A hearing for the Stone Park strip club’s motion to dismiss the case will be heard Tuesday. The Missionary Sisters of St. Charles have filed a suit against “Get It Entertainment,” the company operating the 20,000-square-foot “Club Allure.”
The lawsuit alleges the club violates state law by being within 1,000 feet of the convent and that the strippers actually engage in prostitution. The club is on the adjacent property just behind the back fence of the convent.
The lawsuit, filed with the help of the Christian legal group The Thomas More Society, alleges that the club’s policy of allowing “high friction rubbing” qualifies as prostitution under Illinois law.
“During their interactions with patrons or customers, plaintiffs have determined that Club Allure’s dancers or entertainers engage in direct and immediate physical, high friction full contact with customers’ or patrons’ bodies, and specifically the genital or other sexually sensitive areas thereof, for the purpose of causing sexual arousal or gratification of either or both participants …” the suit states. “Its advertisements offer its patrons, in exchange for additional fees, a variety of adult entertainments including inter alia ‘lap dances,’ ‘hump dances,’ ‘bed dances,’ or even ‘threesomes’ with ‘dancers’ or ‘entertainers.'”
The club argues that it went through the proper zoning procedures before building its establishment in September of 2013.
“The construction and opening of the Club represented the transformation of a formerly blighted, unused piece of property within the Village into a developed, commercial parcel providing a much-needed new revenue source for that tiny municipality,” they argue in a motion to dismiss.
The lawsuit also alleges that a bartender for the club left work drunk and died in a car accident, and that the owner of the club ordered his employees not to speak publicly about it.

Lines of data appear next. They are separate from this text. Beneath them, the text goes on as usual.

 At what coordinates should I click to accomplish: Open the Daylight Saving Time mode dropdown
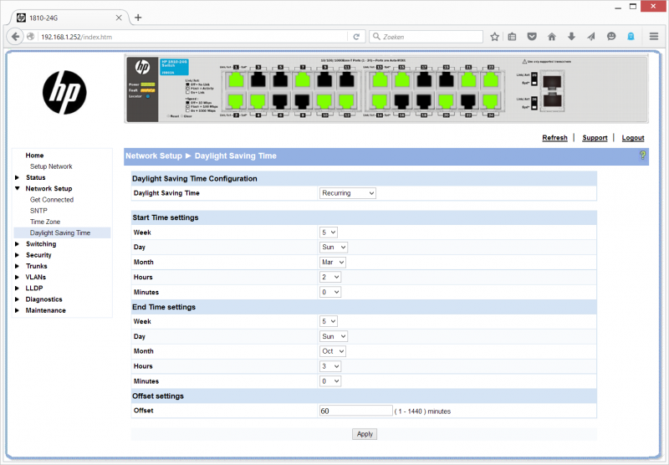(x=348, y=193)
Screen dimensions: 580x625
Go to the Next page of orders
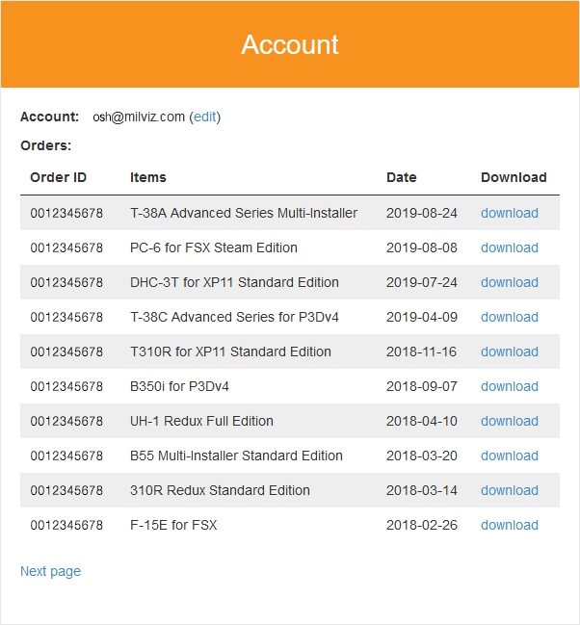tap(50, 571)
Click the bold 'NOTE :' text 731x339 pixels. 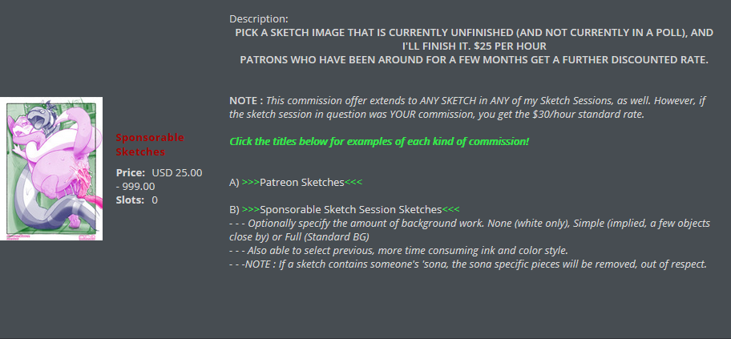coord(246,100)
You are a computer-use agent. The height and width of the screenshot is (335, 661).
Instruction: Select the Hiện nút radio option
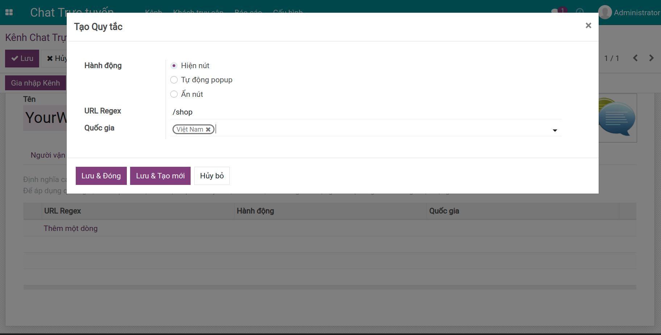point(174,66)
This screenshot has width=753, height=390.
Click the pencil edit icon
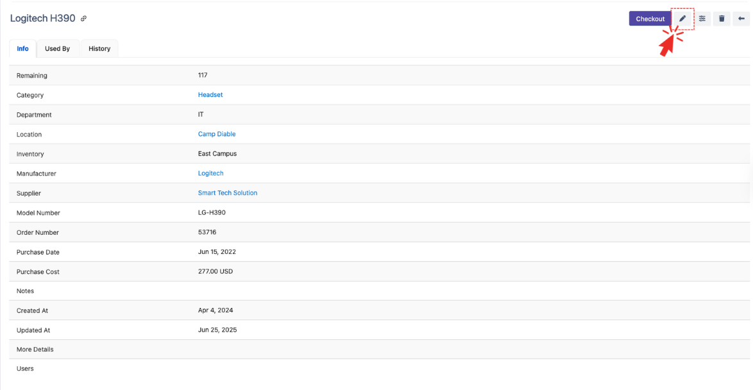click(x=682, y=19)
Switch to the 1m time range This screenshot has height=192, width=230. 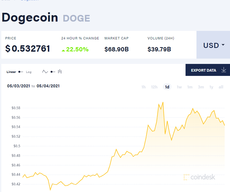(190, 87)
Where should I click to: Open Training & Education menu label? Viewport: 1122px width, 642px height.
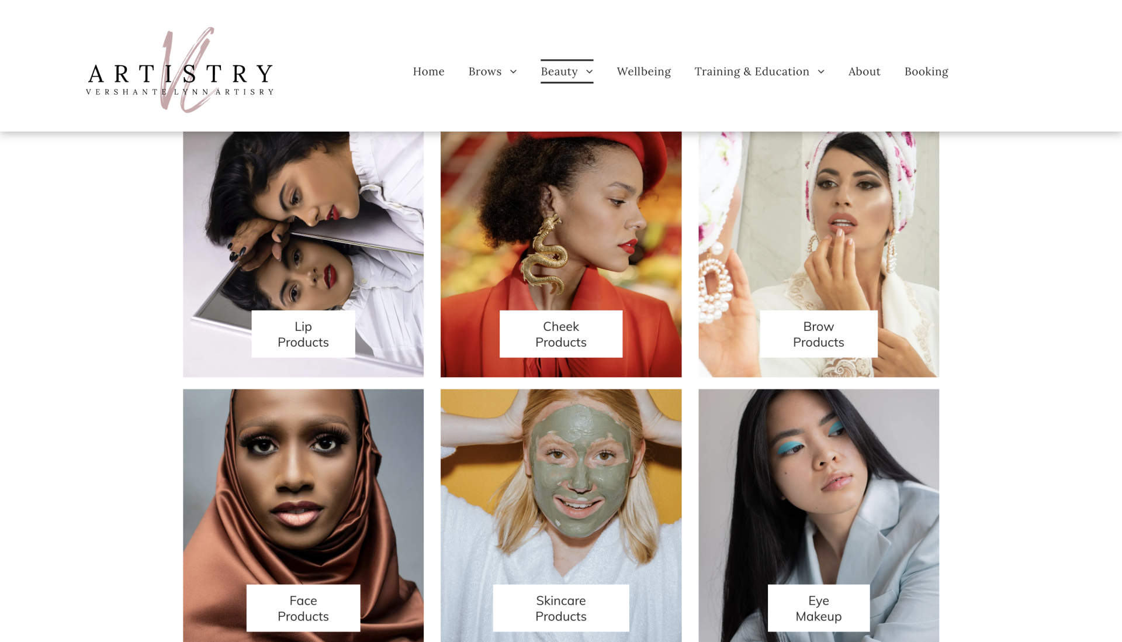click(x=752, y=71)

The nuns are particularly perturbed because of a 100-foot high billboard in the parking lot of the club featuring a sultry woman, not to mention the “intense and flashing lights” emanating from the club.
“Among other things, they have observed garbage being tossed out of cars, as well as littering by pedestrians, including liquor bottles, contraceptive packages and/or wrappers, drunken people stumbling along the road or even urinating in public,” the suit states.
The convent includes three chapels for worship as well as a training school for new sisters and a small retirements center for older nuns.
A judge will hear a motion to dismiss the case Tuesday.